Our own finances are reason enough to want a strong Social Security system, and being in the middle of a generational sandwich further squeezes us. We are trying to save for the spiraling costs of college for our own Millennial kids, or welcoming them back home to live in the basement on our dime thanks to the current job market. Our Boomer and Silent Generation parents are living longer and had their retirement savings battered by the recession. They will lean on us for our time and our money, and be quite dependent on their own Social Security checks as part of their retirement.

While our own financial planners have told Gen X Social Security won’t exist when we need it and our cynicism makes us prone to believe them, our pragmatism gives us an opportunity to prove this doomsday truism is a fabrication. Social Security has a funding challenge with practical solutions. Current estimates are that in 2033, Social Security will face a year-to-year gap. Meaning, the taxes contributed in that year will cover about 75% of benefits promised in that year. Social Security does not go belly up or go away, it simply has a financial gap that needs to be closed.

That gap by the way is largely a result of growing income inequality. Social Security was reformed in 1983 to gradually increase payroll taxes and the retirement age to handle the Boomer’s retirement wave. And as Robert Reich points out, that fix would still be working if we were still hitting its target of taxing 90% of all wages.

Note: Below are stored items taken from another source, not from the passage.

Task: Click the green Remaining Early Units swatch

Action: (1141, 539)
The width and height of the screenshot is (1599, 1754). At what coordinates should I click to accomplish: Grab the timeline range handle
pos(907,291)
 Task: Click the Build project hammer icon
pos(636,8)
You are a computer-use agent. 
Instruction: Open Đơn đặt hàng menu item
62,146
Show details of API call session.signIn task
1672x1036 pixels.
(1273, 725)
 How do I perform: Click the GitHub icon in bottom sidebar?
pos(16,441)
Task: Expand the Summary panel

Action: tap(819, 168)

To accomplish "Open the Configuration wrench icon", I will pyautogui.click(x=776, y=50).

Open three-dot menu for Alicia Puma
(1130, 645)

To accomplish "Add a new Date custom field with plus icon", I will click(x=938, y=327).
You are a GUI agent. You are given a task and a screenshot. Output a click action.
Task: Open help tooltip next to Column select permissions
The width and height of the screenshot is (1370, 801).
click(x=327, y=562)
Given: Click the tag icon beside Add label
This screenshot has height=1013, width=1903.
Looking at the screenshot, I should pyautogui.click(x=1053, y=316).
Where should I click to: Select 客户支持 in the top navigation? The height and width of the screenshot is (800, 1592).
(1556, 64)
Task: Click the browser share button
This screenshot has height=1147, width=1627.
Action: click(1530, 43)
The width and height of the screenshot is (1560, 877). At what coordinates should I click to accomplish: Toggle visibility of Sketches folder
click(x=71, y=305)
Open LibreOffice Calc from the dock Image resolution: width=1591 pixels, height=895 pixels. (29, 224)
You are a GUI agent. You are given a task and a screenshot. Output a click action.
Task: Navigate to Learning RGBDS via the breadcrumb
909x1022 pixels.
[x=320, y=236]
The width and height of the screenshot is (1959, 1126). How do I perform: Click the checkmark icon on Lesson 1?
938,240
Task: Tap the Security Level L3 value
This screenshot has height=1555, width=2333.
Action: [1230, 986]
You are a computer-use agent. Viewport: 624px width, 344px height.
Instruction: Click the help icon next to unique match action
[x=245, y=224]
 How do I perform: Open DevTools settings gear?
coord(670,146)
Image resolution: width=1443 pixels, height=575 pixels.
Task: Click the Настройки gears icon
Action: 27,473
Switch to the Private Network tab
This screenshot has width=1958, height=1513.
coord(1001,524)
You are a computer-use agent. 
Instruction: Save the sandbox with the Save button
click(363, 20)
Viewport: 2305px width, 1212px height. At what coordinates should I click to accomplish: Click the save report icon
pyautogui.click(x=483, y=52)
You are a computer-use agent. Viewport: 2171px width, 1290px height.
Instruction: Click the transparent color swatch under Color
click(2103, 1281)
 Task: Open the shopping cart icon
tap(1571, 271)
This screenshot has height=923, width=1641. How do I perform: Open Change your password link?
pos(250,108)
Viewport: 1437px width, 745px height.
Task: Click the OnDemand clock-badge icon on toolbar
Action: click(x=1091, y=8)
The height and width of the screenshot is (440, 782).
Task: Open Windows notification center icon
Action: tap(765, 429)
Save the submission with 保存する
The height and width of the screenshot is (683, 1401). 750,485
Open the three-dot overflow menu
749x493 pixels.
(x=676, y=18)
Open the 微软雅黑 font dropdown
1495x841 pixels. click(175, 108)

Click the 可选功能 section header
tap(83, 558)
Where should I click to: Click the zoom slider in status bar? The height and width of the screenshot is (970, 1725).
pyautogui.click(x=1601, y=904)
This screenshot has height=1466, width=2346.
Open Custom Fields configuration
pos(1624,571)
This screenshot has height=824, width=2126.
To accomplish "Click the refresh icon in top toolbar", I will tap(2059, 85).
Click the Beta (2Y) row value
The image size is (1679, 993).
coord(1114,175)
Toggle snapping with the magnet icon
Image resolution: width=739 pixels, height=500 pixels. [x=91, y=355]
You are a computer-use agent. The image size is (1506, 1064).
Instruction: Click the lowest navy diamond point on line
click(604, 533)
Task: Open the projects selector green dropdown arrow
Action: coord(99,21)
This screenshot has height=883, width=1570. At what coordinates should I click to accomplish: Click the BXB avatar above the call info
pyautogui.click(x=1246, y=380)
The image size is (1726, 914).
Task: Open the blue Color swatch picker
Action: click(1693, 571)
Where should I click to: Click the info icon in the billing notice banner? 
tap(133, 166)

We’ve dropped below taxing 90% of wages because more people and more wages are falling above the cap on Social Security taxes today than the 1983 fix predicted. In 2012, everyone pays the same Social Security tax rate on all earnings up to $110,100 and nothing at all on any earnings over that. My husband happens to be in the 6% of earners who fall into this category and that means that sometime in the fall his paycheck goes up because he’s hit the cap and he and his employer stop contributing the tax. While that’s nice for our bank account, it also strikes me as an unfair tax break for higher earners and means that as income inequality has grown overall, only 84% of wages are subject to Social Security taxes leading to the long-term funding gap.

Sensible options are not hard to find. A report from the nonpartisan National Academy on Social Insurance describes “30 options for putting Social Security’s finances into 75-year balance and more than 10 ways to make Social Security more adequate for those who rely on it.” We could raise the tax cap to about $180,000 to get back to covering 90% of wages, or we could remove this tax break completely so that all wages at all levels contribute, or phase in an increase to the cap, or multiple variations on this theme. All of which address this very fixable problem.

If Gen X can set aside our cynicism, embrace our strength for commonsense solutions and turn that into a political voice for a practical and equitable answer to the funding gap, this is one “disaster” we have the power to prevent.
~ Kristin


  • Read and share these pieces on Social Security and on Gen X’s finances.

1 thought on “Gen X and Social Security: Will We Choose to be Cynical or Practical?

  1. Social security is an important issue, and I can’t help but think that if we didn’t blow so much money on two unfunded wars, the government would be in a lot better financial shape to guarantee social security beyond the baby boomer generation. I don’t support the GOP idea of gutting social security, however I have no idea what will happen in this country politically so I’m hedging my bet and squirreling away as much money as possible for retirement, ideally in another country where I an live well for a lot less. A main part of this strategy is to not have any children, as they are a huge expense.